THE RECORDS
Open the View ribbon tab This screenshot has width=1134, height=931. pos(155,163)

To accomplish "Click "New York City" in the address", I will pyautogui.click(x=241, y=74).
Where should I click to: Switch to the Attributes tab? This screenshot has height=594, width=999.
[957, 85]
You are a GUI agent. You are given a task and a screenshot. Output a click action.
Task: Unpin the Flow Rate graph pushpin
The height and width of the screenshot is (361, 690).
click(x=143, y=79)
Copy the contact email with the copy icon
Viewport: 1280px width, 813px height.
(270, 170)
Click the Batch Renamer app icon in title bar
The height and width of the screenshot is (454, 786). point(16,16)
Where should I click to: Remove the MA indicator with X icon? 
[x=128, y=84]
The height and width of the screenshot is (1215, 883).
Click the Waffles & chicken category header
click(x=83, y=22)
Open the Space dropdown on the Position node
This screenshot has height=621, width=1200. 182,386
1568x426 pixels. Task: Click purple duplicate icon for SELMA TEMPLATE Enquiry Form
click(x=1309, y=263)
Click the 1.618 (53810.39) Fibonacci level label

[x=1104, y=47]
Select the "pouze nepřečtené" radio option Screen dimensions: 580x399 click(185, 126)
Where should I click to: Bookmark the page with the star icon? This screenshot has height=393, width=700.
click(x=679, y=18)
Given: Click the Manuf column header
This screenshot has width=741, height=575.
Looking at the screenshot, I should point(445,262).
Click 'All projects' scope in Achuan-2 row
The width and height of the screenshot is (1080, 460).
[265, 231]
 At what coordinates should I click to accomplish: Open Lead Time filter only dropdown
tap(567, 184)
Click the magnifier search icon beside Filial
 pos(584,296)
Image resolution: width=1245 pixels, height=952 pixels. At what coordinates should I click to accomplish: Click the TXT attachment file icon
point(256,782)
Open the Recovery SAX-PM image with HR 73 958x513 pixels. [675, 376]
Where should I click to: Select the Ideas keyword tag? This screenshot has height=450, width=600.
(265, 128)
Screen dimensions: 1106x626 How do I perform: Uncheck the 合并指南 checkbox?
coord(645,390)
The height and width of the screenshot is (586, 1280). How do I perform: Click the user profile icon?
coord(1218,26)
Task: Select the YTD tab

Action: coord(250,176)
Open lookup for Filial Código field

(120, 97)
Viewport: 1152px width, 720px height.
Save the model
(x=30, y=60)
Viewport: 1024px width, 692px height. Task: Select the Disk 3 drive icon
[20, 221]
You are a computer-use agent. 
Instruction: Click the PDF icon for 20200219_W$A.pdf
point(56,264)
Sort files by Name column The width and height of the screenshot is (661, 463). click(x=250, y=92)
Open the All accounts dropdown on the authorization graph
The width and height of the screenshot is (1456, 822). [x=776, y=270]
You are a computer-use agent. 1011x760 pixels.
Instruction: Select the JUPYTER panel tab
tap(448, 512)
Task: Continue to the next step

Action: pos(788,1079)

WHAT THE TASK REQUIRES
Scanning the data above, copy out every line where "computer" is found.

SOLUTION TO THIS EXERCISE
You are a computer-use agent. 
You are a computer-use agent. 1011x760 pixels.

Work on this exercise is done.